La giornata è stata pensata per fornire ai volontari tutte le informazioni tecniche necessarie per orientarsi nel percorso: contratto, giorni di permesso, orari di servizio e le principali regole che caratterizzano il Servizio Civile. Un momento utile per chiarire dubbi e partire con maggiore consapevolezza.
Il Servizio Civile Agricolo è un’opportunità per i giovani di entrare in contatto diretto con la natura, riscoprire il valore del paesaggio rurale e costruire un legame con il territorio. I volontari saranno coinvolti in attività legate alla cura dell’ambiente, alla promozione delle filiere agricole locali, al sostegno delle comunità che vivono e lavorano negli spazi rurali.

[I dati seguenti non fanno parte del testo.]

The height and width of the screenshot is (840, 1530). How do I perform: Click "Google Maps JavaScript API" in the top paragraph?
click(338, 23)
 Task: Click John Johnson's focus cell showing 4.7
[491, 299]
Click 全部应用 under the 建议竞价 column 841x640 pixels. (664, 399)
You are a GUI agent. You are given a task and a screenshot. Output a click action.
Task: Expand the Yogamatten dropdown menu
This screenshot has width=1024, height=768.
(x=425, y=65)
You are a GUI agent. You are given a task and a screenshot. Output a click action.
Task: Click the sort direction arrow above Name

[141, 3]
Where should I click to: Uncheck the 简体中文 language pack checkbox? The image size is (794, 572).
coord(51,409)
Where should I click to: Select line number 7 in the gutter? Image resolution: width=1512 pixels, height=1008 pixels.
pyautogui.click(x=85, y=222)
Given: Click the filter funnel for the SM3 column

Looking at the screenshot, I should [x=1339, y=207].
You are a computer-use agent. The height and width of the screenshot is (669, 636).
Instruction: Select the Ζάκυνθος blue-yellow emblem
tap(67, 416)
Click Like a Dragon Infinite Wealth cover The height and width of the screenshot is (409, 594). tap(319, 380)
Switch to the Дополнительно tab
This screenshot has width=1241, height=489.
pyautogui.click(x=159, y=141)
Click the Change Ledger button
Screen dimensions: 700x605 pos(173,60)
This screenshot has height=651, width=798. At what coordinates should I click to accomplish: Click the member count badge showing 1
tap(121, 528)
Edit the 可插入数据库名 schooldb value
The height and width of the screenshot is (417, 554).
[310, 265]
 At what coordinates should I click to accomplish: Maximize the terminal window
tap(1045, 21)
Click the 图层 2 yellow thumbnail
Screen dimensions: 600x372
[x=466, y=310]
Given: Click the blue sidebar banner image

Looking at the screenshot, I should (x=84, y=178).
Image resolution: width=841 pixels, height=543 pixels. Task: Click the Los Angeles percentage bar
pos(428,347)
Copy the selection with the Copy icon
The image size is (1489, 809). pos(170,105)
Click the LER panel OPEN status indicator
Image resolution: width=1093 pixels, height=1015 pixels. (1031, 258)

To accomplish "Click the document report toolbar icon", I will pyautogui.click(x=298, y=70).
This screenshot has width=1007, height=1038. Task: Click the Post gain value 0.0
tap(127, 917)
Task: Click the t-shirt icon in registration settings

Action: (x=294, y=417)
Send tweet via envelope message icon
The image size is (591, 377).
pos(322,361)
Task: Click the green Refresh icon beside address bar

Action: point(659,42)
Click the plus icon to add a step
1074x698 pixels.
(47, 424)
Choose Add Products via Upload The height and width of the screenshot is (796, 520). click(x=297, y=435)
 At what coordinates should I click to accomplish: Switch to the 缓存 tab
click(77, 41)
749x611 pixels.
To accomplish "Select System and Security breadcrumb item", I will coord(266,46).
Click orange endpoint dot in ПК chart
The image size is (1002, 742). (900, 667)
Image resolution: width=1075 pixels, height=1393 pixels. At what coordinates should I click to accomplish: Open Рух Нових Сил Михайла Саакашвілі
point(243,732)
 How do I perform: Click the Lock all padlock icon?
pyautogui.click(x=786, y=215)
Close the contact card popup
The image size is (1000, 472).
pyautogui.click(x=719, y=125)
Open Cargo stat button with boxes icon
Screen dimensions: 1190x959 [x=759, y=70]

Le sedi in cui prenderanno servizio sono:
- Museo Fanchini di Oleggio
- Parco del Ticino e del Lago Maggiore, nelle sedi di Cameri e Albano Vercellese
- Istituto Tecnico Agrario Bonfantini, nelle sedi di Novara, Lesa e Romagnano Sesia
Queste realtà offriranno ai giovani uno sguardo diretto sulle dinamiche agricole, sulla gestione degli spazi naturali e sulle attività di tutela ambientale.
Accanto alle attività sul campo, il progetto prevede momenti di formazione, incontri con professionisti del settore e occasioni di confronto che aiuteranno i giovani a sviluppare nuove competenze tecniche e trasversali. I giovani parteciperanno anche alla formazione specifica erogata dal Dipartimento, che fornirà competenze utili per comprendere meglio il ruolo del servizio civile, i suoi obiettivi, i principi alla base della cittadinanza attiva e le conoscenze legate al contesto agricolo e territoriale.
Nel corso dell’anno, i volontari potranno contare sul supporto costante del team di Aurive, sempre disponibile ad affiancarli quando servirà una mano o un chiarimento. Li accompagneremo passo dopo passo perché possano vivere al meglio un’esperienza unica nel suo genere, ricca di occasioni di apprendimento e scoperta. Auguriamo a ciascuno di loro un percorso sereno, curioso e capace di lasciare qualcosa di prezioso per il loro futuro.